So, you’ve just returned from the trip of a lifetime during which time you were able to grow and challenge yourself. But how do you get your new life skills to work to your advantage in your job search?
I often talk to candidates who have taken extended leave to travel the world. Then they worry about how to cover it up, often relegating their travel experiences to the end of their resume under “Hobbies” or “Other interests”. They fear that a prospective employer will look upon them unfavourably if they have taken time out to travel. There are, however, some very good reasons to share your adventures in the professional part of your resume and indeed many of these experiences, if explained well, will set you apart from the competition.
Six reasons why to include travel on your resume
1. You gained soft skills that are relevant to the job you’re applying for
There are a number of key transferable “soft” skills that can be gained during a travel break such as resilience, problem-solving skills, the ability to think on your feet, and the confidence to build rapport with people from different cultures.
The good news is that many employers are very interested to know more about your soft skills and will often include desired soft skills in the job criteria.
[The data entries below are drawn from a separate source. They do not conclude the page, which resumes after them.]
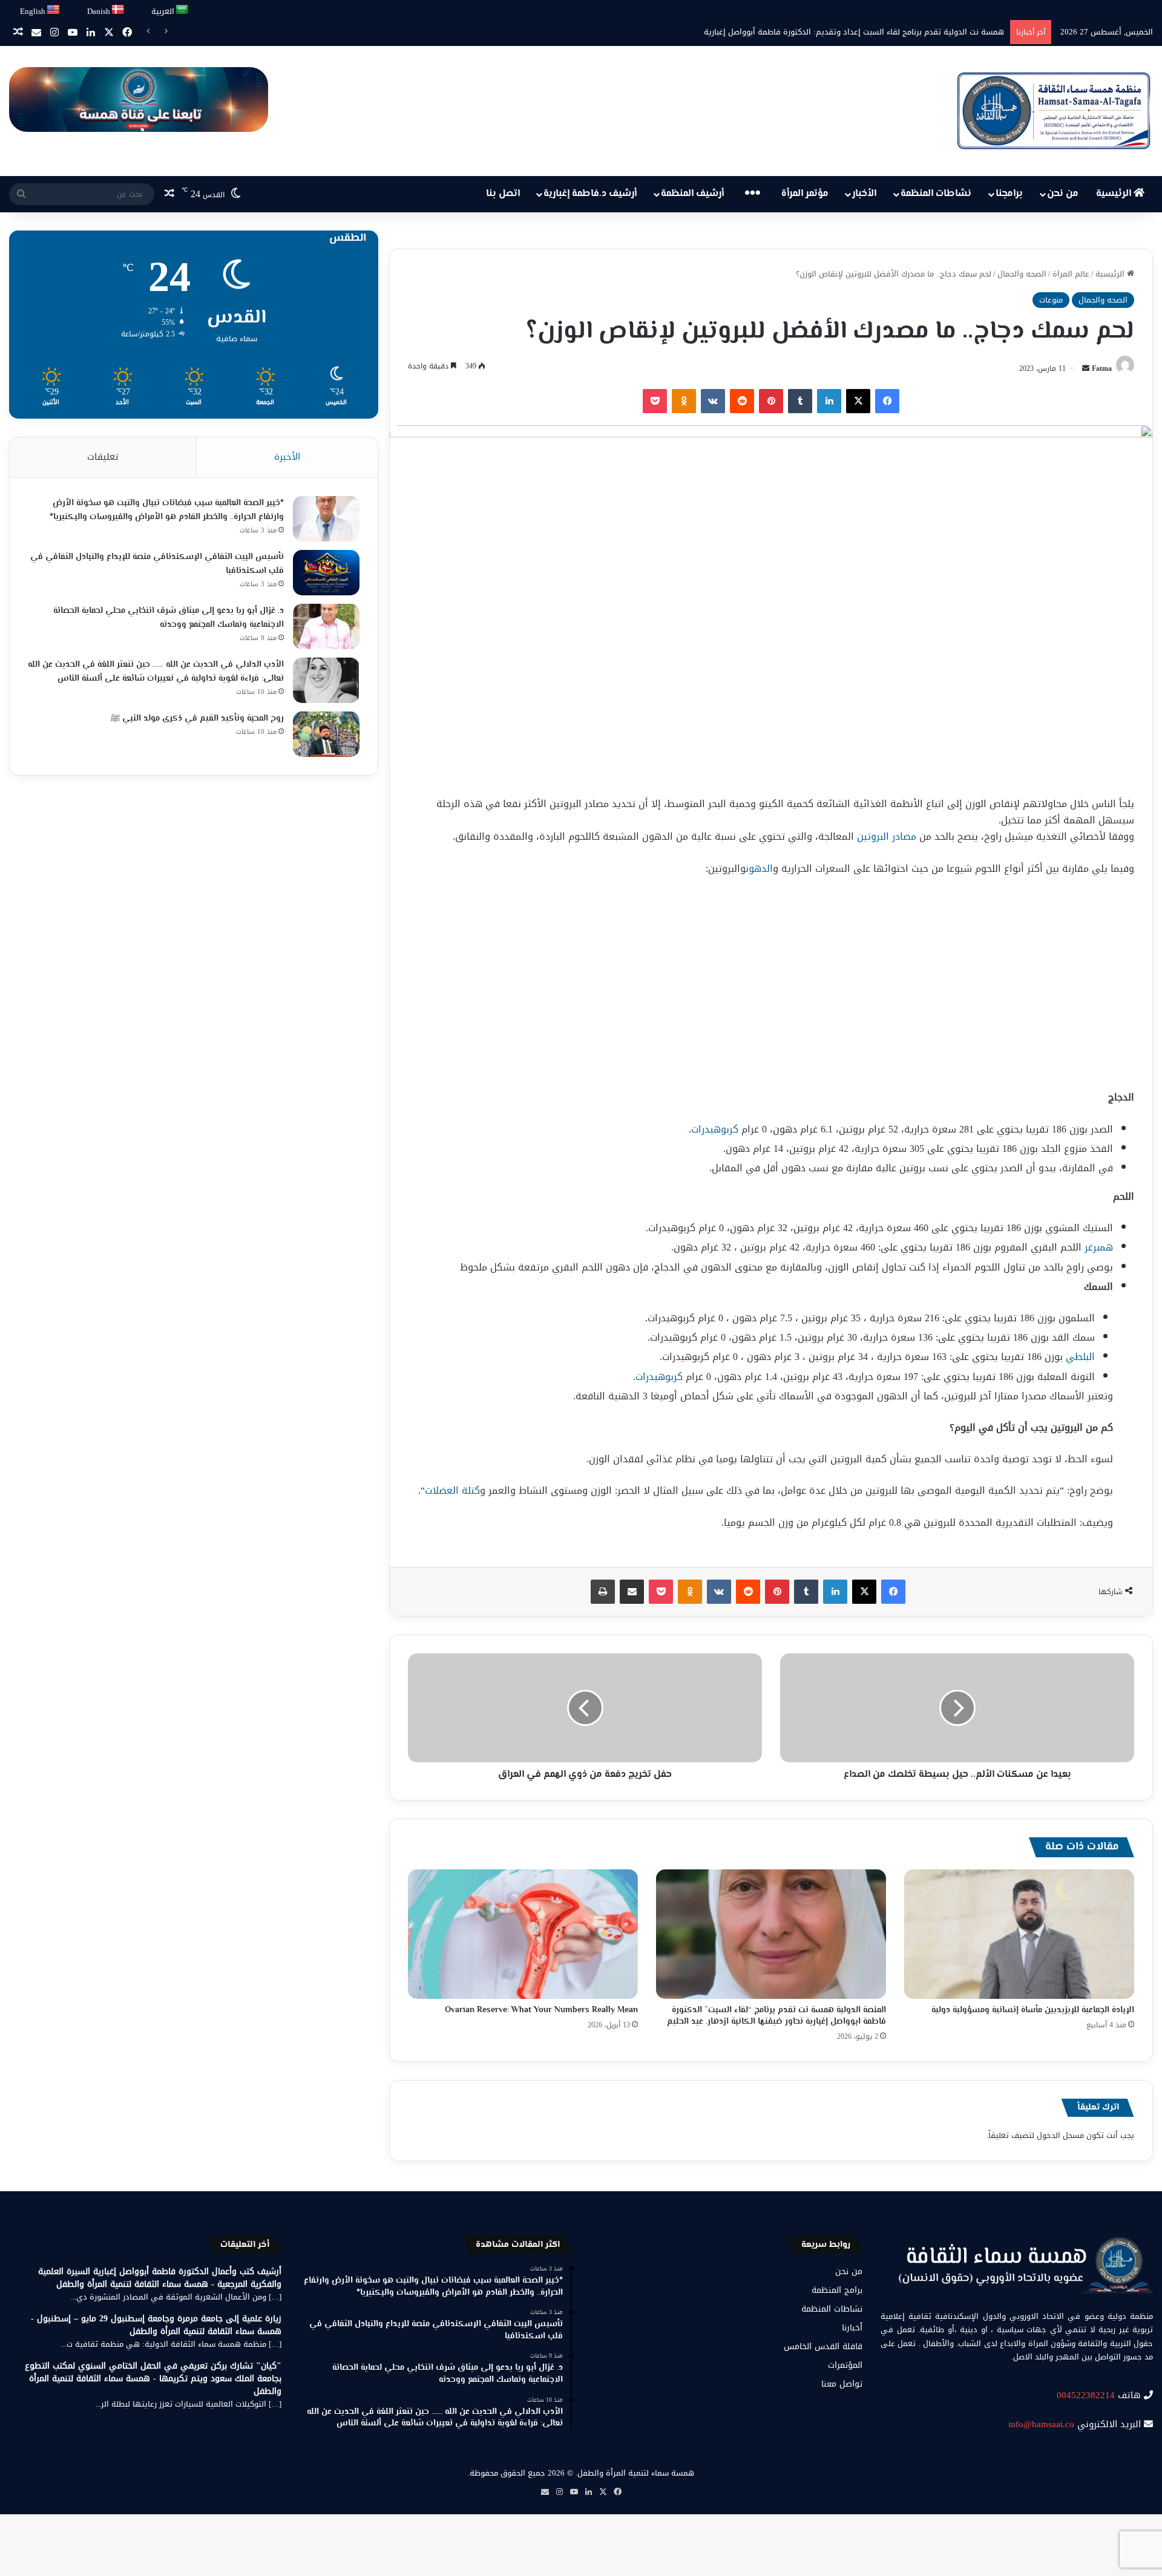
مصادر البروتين (886, 836)
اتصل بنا (503, 193)
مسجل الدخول (1060, 2135)
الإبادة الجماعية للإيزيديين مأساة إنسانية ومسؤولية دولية (1032, 2010)
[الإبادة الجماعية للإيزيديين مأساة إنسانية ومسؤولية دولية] (1019, 1934)
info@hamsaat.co (1041, 2424)
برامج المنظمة (837, 2290)
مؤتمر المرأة (805, 193)
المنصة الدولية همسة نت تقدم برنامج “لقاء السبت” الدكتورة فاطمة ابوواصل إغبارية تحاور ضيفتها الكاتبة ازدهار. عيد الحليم (776, 2016)
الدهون (759, 868)
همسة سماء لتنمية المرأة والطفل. (635, 2472)
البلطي (1080, 1356)
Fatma (1102, 368)
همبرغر (1099, 1247)
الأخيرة (287, 456)
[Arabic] (182, 10)
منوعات (1051, 299)
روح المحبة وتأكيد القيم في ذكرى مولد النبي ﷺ (197, 718)
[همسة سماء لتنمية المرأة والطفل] (1053, 111)
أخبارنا (852, 2327)
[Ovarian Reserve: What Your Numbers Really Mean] (523, 1934)
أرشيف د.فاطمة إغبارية (590, 193)
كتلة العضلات (452, 1490)
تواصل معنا (841, 2383)
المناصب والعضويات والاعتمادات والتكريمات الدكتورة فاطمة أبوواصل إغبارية (876, 31)
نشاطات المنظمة (936, 193)
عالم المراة (1070, 273)
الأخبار (864, 193)
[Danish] (118, 10)
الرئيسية (1115, 193)
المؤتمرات (845, 2365)
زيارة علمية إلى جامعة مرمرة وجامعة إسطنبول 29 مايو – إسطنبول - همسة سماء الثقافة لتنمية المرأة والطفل (156, 2325)
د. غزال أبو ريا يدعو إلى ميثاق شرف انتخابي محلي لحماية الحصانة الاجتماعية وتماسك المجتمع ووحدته (168, 618)
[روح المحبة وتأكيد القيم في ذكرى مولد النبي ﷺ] (326, 734)
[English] (54, 10)
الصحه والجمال (1021, 273)
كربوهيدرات (714, 1129)
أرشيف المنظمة (692, 193)
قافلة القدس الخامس (823, 2346)
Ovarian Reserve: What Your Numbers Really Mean (541, 2010)
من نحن (1062, 193)
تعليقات (103, 456)
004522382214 (1086, 2395)
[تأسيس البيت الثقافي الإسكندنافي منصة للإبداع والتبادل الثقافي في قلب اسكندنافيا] (326, 572)
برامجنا (1009, 193)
Once you have discovered what skills your prospective employer is looking for, you can use your travel experiences to illustrate how you possess those skills, such as how you planned and budgeted for your trip to demonstrate your organisational skills, or how you handled language barriers to illustrate your communication skills.
2. You worked while you travelled
You should always include any work that you did while travelling. Popular travel jobs such as teaching English as a foreign language and working as an au pair, even if not directly relevant to the role you’re applying for, are another great opportunity to demonstrate important soft skills such as mentoring and cross-cultural understanding.
3. You volunteered while you travelled
Volunteer work that you did while abroad should definitely be included in the main part of your CV. Volunteering is often viewed favourably by employers because it demonstrates a passion and drive for the particular cause you have supported and a willingness to contribute your time and talents without pay – key attributes that will make you an attractive and interesting candidate.
4. You wrote a blog while you travelled
Many travellers write a blog about their travels. If this is you and the content you have produced is appropriate, you should include this in the professional section of your CV. Blog writing demonstrates a variety of skills that are highly sought after in the workplace such as writing ability, photography and web design skills and knowledge about social media, for example.
5. Travel is an opportunity to build rapport
Employers often appreciate seeing travel on a candidate’s CV, not only because it is an indication of a worldly and cultured mindset, but also because it offers an interesting talking point at the interview. Being able to talk about your adventures in an interview is a great icebreaker and will make it easy to build rapport with your interviewer. Once again, you can keep the discussion professional by using your travel experiences in the interview to illustrate the soft skills that you possess that are relevant to the job you’re applying for.
6. Returning from travel demonstrates you’re ready for action
One other great benefit of starting your job search as soon as you return from a travel break is that you can assure your prospective employer that you’re recharged and ready to tackle your next challenge. Plus, if you’ve just returned from your latest travel adventure it means you’re immediately available to start, so it’s a win-win for both you and your prospective employer!